Oracle VM Review
VMware ESX vs. Oracle VM


This is a very simple post to show the results of some recent testing that Tom and I ran using Oracle SLOB on Violin to determine the impact of using virtualization. But before we get to that, I am duty bound to write a paragraph of text featuring lots of long sentences peppered with industry buzz words. Forgive me, it’s just the way I’m wired.

It is increasingly common these days to find database environments running in virtual machines – even large, business critical ones. The driver is the trend to commoditize I.T. services and build consolidated, private-cloud style solutions in order to control operational expense and increase agility (not to mention reduce exposure to Oracle licenses). But, as I’ve said in previous posts, the catalyst has been the unblocking of I/O as legacy disk systems are replaced by flash memory. In the past, virtual environments caused a kind of I/O blender effect whereby I/O calls become increasingly randomized – and this sucked for the performance of disk drives. Flash memory arrays on the other hand can deliver random I/O all day long because… well, if you don’t know the reasons by now can I just recommend starting at the beginning. The outcome is that many large and medium-sized organisations are now building database-as-a-service platforms with Oracle databases (other database products are available) running in virtual machines. It’s happening right now.

Phew. Anyway, that last paragraph was just a wordy way of telling you that I’m often seeing Oracle running in virtual machines on top of hypervisors. But how much of a performance impact do those hypervisors have? Step this way to find out.

The Contenders

When it comes to running Oracle on a hypervisor using Intel x86 hardware (for that is what I have available), I only know of three real contenders:

Hyper-V has been an option for a couple of years now, but I’ll be honest – I have neither the time nor the inclination to test it today. It’s not that I don’t rate it as a product, it’s just that I’ve never used it before and don’t have enough time to learn something new right now. Maybe someday I’ll come back and add it to the mix.

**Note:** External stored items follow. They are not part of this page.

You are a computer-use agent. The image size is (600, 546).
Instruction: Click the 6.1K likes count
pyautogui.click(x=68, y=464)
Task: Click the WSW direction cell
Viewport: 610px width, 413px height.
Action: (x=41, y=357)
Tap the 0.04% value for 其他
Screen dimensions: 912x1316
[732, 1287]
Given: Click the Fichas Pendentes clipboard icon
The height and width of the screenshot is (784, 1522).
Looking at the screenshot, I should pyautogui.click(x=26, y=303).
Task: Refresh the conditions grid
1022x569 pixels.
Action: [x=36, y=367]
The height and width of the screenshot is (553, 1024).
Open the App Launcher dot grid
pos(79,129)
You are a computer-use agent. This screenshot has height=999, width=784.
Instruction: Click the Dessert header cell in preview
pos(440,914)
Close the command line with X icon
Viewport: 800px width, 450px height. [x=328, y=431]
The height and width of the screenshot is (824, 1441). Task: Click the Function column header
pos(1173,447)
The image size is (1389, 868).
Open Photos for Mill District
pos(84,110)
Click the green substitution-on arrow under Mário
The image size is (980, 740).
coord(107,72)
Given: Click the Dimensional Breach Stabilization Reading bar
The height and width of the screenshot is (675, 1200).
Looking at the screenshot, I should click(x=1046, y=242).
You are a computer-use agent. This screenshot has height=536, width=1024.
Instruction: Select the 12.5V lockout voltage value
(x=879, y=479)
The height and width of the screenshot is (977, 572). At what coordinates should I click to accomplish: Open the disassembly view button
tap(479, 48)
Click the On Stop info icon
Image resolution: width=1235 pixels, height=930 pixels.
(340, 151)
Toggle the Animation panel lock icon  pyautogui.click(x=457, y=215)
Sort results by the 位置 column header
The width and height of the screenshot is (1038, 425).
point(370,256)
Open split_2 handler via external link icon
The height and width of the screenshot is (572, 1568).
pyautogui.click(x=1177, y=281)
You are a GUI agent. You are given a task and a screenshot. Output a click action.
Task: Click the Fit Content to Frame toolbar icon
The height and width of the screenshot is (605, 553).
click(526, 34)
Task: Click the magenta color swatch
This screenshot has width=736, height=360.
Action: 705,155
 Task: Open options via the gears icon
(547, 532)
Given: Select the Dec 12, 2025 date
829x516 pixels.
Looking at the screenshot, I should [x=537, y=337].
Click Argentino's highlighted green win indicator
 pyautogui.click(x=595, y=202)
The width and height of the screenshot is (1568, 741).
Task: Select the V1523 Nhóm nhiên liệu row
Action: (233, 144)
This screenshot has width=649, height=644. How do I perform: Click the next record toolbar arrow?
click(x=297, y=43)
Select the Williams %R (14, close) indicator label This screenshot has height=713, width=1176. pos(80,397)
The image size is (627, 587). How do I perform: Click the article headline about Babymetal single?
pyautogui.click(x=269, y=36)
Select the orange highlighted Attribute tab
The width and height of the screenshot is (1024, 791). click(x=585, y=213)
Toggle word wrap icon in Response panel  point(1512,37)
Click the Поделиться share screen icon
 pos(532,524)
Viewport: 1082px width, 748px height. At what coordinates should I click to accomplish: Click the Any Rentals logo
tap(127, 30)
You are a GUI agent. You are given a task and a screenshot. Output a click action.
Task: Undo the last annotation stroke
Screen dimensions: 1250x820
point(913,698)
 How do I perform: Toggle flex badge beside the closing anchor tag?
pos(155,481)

In the meantime, it’s the big showdown: VMware versus Oracle VM. Not that Oracle VM is really in the same league as VMware in terms of market share… but you know, I’m trying to make this sound exciting.

The Test

This is going to be an Oracle SLOB sustained throughput test. In other words, I’m going to build an Oracle database and then shovel a massive amount of I/O through it (you can read all about SLOB here and here). SLOB will be configured to run with 25% of statements being UPDATEs (the remainder are SELECTs) and will run for 8 hours straight. What we want to see is a) which hypervisor configuration allows the greatest I/O bandwidth, and b) which hypervisor configuration exhibits the most predictable performance.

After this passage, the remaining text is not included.